Comment by bostonvaulter2

3 hours ago

What is the business model for an open weight model?

The same business model that Deepseek is using.

Open-source models + services. This is more attractive because it doesn't lock in the vendors. If I grow larger, I can decide to deploy the open-source models.

  • > The same business model that Deepseek is using.

    there is a chance their business model is absorbing government funding..

  • So they're constantly hemorrhaging their most valuable clients?

    Tech history is littered with the corpses of "open source but we sell hosting" services. Models are so expensive to train, you can't be losing the big clients once they get super profitable.

    • This is genuine, noob question: how is this different from AWS?

      I get that they're in very different businesses, but for both don't they have the issue that once a client gets big enough the client might decide to move the services in-house? Based on how much of the internet went down when that AWS data center crashed the answer is clearly "No" for AWS.

      Is that because of physical, real-world infrastructure? Are there no open versions of their APIs? Is it too hard to migrate to something else once a client has achieved that size?

      1 reply →

In the US, there isn't one, which is why nobody in the US is currently doing it at frontier scale. And the people that were doing it stopped.

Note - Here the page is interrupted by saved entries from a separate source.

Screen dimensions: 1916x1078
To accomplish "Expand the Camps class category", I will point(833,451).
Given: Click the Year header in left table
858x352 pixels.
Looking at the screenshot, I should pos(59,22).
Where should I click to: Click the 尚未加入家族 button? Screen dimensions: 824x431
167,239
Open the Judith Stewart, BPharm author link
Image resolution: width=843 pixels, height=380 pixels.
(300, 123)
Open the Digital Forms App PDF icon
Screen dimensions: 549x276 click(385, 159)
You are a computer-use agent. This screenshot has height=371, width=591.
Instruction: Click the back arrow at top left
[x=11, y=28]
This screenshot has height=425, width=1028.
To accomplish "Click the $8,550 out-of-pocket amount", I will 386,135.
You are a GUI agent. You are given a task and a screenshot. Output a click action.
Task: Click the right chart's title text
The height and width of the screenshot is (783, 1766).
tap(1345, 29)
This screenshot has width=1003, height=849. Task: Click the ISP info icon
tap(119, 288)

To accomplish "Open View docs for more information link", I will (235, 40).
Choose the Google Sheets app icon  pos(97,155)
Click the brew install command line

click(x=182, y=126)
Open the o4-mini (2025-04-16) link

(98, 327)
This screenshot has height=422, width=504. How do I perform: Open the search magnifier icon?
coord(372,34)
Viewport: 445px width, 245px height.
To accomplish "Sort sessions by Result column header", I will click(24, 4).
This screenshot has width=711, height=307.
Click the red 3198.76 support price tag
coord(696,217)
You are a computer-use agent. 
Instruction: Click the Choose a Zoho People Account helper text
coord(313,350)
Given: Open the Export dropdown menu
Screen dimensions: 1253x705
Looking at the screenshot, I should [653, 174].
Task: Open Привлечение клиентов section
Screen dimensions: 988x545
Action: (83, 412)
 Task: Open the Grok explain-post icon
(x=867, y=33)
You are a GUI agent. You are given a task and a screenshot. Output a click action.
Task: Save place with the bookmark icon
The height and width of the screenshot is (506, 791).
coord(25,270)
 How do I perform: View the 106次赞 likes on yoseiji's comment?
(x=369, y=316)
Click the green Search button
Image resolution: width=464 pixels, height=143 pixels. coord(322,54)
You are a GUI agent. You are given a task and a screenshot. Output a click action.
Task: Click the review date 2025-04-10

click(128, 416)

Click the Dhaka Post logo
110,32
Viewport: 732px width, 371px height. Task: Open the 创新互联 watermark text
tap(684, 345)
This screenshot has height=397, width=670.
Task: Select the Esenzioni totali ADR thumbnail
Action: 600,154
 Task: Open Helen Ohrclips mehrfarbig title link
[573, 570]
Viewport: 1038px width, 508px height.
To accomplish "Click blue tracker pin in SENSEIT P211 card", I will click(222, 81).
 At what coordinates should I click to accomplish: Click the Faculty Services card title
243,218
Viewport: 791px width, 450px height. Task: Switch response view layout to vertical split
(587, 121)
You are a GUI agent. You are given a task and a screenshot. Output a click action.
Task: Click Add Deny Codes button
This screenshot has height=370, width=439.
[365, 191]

Thinky has a potential answer in Tinker — give away the weights and charge for the SFT (and maybe RL down the line) to make the model more capable for specific tasks.

To compete against America. If your country has something like DeepSeek you really can't afford to let it fall as it's your best leverage if the US government decides to ban companies in your country from accessing American LLMs. And this is why there will never be a "DeepSeek of the US."

  • Considering how volatile things can get depending on who's president, I'd say even American companies need to "compete against America" if they don't want to get their rug pulled from under them (which, apparently, the legal system allows to easily happen in the US).